### Exercise goal:
Restate each entry below exactly; pictures stay out of the copy.

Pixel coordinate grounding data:
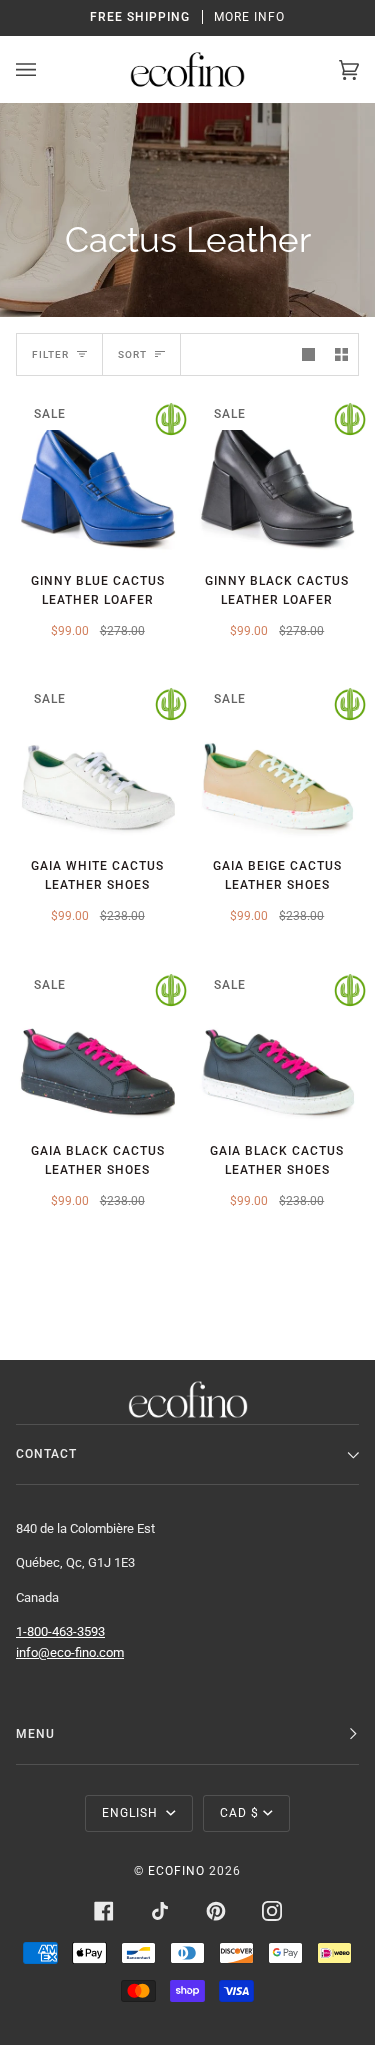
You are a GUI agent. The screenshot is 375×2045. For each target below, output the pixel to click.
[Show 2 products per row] (341, 354)
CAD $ (239, 1813)
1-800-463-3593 (60, 1631)
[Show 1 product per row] (308, 354)
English (132, 1813)
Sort (132, 354)
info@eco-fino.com (70, 1652)
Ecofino (176, 1871)
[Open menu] (46, 69)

### Your solution:
You are a GUI agent. The screenshot is 375×2045. For each target below, output the pixel to click.
[Show 2 products per row] (341, 354)
CAD $ (239, 1813)
1-800-463-3593 (60, 1631)
[Show 1 product per row] (308, 354)
English (132, 1813)
Sort (132, 354)
info@eco-fino.com (70, 1652)
Ecofino (176, 1871)
[Open menu] (46, 69)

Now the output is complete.